Required task
Copy out the entries word for word, starting at the line containing "Image resolution: width=1280, height=988." and ending at the line containing "JEFFERSON PARK CLEANERS (322, 85)", both lines included.

### Dataset rows

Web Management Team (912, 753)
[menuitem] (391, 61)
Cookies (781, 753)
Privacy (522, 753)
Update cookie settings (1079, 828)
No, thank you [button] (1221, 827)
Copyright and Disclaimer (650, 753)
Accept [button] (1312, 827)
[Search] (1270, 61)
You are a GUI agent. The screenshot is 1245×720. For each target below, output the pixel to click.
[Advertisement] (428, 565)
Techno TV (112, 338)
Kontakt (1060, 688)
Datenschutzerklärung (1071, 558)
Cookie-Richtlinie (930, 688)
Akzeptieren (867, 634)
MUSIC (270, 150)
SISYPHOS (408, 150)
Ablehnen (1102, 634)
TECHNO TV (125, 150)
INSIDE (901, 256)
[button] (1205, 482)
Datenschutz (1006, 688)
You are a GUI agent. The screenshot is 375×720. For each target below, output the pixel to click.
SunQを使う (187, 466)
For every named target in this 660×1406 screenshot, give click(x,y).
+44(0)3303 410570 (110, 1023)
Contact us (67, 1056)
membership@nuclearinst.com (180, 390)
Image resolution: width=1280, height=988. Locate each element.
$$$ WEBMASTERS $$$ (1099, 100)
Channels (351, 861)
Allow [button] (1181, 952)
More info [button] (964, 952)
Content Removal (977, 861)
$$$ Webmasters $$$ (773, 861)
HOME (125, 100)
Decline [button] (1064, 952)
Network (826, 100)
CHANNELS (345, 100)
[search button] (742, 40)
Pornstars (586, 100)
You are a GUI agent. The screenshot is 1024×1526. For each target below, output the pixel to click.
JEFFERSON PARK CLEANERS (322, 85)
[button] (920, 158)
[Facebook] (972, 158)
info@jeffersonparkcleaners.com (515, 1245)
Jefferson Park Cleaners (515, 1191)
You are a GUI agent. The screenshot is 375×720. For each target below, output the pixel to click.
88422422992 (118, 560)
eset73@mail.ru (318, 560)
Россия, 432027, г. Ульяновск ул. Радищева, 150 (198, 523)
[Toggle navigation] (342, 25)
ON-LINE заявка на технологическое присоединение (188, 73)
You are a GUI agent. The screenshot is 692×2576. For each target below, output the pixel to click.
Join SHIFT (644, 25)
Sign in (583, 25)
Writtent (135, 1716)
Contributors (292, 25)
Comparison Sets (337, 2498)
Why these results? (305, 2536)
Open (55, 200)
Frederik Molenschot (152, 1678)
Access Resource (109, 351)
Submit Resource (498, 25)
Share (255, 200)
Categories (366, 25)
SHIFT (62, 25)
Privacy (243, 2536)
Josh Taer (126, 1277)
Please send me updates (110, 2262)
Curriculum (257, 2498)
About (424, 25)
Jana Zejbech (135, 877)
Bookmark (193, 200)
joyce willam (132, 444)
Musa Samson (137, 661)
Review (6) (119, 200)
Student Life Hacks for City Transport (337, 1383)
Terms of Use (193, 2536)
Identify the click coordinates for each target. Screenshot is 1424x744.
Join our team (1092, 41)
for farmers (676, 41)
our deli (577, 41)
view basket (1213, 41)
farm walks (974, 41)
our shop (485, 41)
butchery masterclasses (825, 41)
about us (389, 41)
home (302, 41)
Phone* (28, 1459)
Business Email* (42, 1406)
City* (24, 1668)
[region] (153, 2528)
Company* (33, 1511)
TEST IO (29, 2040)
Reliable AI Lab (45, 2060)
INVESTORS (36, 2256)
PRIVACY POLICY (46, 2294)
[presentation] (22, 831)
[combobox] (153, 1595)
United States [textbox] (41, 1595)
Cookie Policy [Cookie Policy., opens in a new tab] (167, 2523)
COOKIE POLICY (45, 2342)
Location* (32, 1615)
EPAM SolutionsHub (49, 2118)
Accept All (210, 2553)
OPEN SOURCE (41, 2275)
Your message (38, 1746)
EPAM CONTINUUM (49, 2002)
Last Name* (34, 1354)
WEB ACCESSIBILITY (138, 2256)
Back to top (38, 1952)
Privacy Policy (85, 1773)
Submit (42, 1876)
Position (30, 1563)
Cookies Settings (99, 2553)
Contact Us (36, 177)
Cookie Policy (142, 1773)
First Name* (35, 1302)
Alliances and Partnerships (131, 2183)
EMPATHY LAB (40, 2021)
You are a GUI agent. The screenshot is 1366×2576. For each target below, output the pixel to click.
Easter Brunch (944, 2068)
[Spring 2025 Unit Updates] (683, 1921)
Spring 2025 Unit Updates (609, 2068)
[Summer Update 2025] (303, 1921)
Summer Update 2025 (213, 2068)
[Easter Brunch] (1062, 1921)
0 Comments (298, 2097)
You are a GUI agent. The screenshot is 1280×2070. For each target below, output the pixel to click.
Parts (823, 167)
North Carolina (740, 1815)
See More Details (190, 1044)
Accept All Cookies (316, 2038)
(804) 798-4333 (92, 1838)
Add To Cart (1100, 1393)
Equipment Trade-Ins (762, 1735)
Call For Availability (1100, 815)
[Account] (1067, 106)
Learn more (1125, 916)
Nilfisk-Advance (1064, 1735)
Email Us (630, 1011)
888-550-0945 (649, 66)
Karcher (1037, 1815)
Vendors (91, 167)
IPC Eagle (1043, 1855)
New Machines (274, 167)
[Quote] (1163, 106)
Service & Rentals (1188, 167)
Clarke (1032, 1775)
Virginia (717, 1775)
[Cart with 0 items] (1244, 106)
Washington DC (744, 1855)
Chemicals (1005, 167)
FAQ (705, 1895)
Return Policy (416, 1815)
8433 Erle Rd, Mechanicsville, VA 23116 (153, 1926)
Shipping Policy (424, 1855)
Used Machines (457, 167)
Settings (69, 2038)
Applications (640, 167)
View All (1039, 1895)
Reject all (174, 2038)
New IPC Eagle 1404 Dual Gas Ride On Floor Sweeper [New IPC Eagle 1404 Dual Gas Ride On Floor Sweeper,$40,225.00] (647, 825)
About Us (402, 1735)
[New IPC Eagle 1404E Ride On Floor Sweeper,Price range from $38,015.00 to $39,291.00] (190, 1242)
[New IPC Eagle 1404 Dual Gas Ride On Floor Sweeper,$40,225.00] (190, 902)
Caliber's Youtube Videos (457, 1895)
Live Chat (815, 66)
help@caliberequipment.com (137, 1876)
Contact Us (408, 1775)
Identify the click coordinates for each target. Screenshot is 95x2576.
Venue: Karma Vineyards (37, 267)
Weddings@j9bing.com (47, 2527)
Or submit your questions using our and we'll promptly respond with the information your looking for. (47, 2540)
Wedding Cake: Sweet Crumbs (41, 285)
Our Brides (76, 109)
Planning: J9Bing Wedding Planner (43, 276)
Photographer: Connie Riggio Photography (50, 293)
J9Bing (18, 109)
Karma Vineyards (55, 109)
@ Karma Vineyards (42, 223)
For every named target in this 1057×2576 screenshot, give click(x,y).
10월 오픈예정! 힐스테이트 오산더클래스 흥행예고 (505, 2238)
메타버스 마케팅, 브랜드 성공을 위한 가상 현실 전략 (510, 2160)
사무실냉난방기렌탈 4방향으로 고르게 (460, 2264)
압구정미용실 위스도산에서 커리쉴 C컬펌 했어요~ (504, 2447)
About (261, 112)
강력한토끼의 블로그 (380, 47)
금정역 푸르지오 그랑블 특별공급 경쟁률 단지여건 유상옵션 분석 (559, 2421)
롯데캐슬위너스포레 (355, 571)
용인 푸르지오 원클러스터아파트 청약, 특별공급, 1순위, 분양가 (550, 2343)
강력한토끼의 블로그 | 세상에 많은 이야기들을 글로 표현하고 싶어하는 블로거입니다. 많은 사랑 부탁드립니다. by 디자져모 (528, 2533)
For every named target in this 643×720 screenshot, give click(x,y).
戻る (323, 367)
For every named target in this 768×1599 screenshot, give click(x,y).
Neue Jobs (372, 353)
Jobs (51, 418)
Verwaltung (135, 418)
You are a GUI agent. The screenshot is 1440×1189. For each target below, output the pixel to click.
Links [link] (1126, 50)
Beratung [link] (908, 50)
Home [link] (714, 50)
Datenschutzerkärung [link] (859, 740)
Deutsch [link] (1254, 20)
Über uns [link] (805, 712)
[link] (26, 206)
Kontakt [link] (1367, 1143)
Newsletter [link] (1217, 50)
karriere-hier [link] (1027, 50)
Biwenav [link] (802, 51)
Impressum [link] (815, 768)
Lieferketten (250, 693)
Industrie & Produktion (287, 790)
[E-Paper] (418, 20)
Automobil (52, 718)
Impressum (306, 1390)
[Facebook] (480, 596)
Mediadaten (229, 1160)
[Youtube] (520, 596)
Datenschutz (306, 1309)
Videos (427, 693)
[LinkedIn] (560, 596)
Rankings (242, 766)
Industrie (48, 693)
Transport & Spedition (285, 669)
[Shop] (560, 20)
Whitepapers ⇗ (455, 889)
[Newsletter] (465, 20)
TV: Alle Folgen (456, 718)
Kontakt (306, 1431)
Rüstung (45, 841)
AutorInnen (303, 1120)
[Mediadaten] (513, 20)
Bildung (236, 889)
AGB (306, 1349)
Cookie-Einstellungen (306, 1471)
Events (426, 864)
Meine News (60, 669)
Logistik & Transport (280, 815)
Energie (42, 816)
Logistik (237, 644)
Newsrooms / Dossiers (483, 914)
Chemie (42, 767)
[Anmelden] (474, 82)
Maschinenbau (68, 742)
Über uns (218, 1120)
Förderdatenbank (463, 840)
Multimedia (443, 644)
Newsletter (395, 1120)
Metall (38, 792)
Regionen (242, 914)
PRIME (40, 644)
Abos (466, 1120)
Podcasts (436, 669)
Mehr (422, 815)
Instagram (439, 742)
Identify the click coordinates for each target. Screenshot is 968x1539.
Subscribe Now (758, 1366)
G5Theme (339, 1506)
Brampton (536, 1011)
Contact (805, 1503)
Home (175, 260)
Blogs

######

Solved problem
Image resolution: width=1280, height=988. Locate each element.
$$$ WEBMASTERS $$$ (1099, 100)
Channels (351, 861)
Allow [button] (1181, 952)
More info [button] (964, 952)
Content Removal (977, 861)
$$$ Webmasters $$$ (773, 861)
HOME (125, 100)
Decline [button] (1064, 952)
Network (826, 100)
CHANNELS (345, 100)
[search button] (742, 40)
Pornstars (586, 100)
You are a GUI agent. The screenshot is 1024×1526. For each target below, output the pixel to click.
JEFFERSON PARK CLEANERS (322, 85)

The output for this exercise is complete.